Interactions on the nanoscale: what happens when nanomaterials meet complex fluids

Recent advancements in nanotechnology have significantly expanded its potential in pharmaceutical applications, with lipid mesophases (LNPs) emerging as versatile carriers for drug delivery. Despite their promise, the interactions between LNPs and complex physiological fluids remain insufficiently understood. This thesis investigates the physicochemical interactions between LNPs and fluids from the cervicovaginal and colorectal tracts, as well as the eye, aiming to inform the development of more effective drug delivery systems.

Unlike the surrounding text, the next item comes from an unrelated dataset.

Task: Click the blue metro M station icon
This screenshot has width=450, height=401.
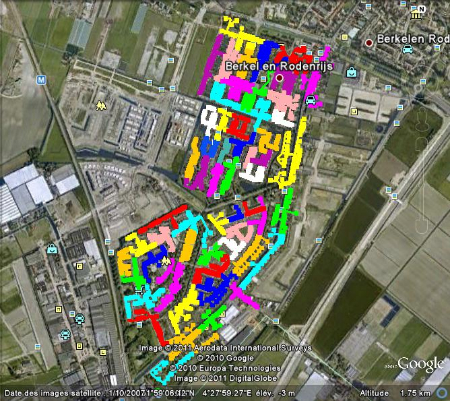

Initially, this work reviews an overview of LNP drug delivery systems, highlighting the role of the biomacromolecular corona in influencing lipid self-assembly profiles. It addresses the challenges of bridging the gap between in vitro behaviour and in vivo performance, focusing on optimising drug delivery strategies through an understanding of these fundamental interactions.

Additionally, this work explores the impact of LNP structure and composition on vaginal cells, revealing critical insights into the poorly understood phenomenon of protein corona formation. The study of five distinct LNP formulations interacting with VK2 vaginal epithelial cells clarifies how structural and compositional diversity affects cellular integrity and response to nanoparticle interventions, thereby informing the design of more effective vaginal drug delivery systems.

Furthermore, an analysis of the interaction between simulated colorectal fluids and various LNP formulations demonstrates the influence of fluid composition on LNP size and structure. This research highlights the importance of tailoring LNP characteristics to accommodate site-specific conditions, thereby enhancing the efficacy of colorectal drug delivery systems.

This study also demonstrates the dynamic behaviour of LNPs in simulated vaginal and lacrimal fluids, the study isolates the contributions of pH and protein interactions to LNP structure and size modulation. The comparative analysis of four LNP formulations underscores the critical role of composition in determining phase behaviour, offering valuable insights into the development of advanced drug delivery systems for complex physiological environments.

This comprehensive study employs advanced techniques including small-angle X-ray scattering, cryo-transmission electron microscopy, dynamic light scattering, proteomics, nanoparticle tracking analysis, capillary electrophoresis, flow cytometry, and confocal microscopy. These methodologies provide a robust evaluation of LNP size, structural integrity, and phase behaviour, contributing significantly to the field of nanomedicine and the optimisation of nanoparticle-based drug delivery systems.